# Task:
When the line containing "Nynorsk (273, 1883)" appears in the data below, begin copying there and stop only after the line containing "Skribentar (284, 2471)".

(Dataset entries)
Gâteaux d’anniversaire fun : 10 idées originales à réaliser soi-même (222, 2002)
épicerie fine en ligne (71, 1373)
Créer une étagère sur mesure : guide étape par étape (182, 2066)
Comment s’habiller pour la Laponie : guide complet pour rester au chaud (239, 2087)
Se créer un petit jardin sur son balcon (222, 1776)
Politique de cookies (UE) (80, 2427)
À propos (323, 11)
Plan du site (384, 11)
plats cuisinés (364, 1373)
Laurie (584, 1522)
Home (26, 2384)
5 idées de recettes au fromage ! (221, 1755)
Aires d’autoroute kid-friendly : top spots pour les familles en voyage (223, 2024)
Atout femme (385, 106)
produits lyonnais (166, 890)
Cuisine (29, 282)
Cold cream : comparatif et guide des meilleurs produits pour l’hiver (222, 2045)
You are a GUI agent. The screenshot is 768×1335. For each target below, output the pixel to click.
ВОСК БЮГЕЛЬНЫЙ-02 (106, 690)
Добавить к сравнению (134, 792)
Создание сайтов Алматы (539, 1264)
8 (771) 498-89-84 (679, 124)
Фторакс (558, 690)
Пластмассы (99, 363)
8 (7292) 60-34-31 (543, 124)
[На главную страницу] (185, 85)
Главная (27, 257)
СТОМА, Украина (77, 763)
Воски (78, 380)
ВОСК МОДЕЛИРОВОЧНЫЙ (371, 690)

* * *

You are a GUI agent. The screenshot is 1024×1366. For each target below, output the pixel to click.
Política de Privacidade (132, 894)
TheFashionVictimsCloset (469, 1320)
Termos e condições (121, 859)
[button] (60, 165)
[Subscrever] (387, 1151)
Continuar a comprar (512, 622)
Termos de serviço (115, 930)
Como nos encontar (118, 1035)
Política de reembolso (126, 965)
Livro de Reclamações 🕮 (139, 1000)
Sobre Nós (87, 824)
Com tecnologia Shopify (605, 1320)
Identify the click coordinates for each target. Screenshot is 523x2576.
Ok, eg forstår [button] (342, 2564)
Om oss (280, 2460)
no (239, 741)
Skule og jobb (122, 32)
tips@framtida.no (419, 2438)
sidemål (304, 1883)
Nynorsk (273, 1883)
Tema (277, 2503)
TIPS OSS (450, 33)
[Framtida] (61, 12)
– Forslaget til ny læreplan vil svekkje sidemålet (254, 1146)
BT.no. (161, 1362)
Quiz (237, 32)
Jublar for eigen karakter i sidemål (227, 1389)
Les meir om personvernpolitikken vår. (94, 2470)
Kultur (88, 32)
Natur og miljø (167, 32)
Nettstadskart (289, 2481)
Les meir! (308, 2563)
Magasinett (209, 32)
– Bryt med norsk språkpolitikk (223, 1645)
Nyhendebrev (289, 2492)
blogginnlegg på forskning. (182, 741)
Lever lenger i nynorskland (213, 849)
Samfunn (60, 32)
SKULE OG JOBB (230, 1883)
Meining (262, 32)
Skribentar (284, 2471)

# Exercise output:
Nynorsk (273, 1883)
Tema (277, 2503)
TIPS OSS (450, 33)
[Framtida] (61, 12)
– Forslaget til ny læreplan vil svekkje sidemålet (254, 1146)
BT.no. (161, 1362)
Quiz (237, 32)
Jublar for eigen karakter i sidemål (227, 1389)
Les meir om personvernpolitikken vår. (94, 2470)
Kultur (88, 32)
Natur og miljø (167, 32)
Nettstadskart (289, 2481)
Les meir! (308, 2563)
Magasinett (209, 32)
– Bryt med norsk språkpolitikk (223, 1645)
Nyhendebrev (289, 2492)
blogginnlegg på forskning. (182, 741)
Lever lenger i nynorskland (213, 849)
Samfunn (60, 32)
SKULE OG JOBB (230, 1883)
Meining (262, 32)
Skribentar (284, 2471)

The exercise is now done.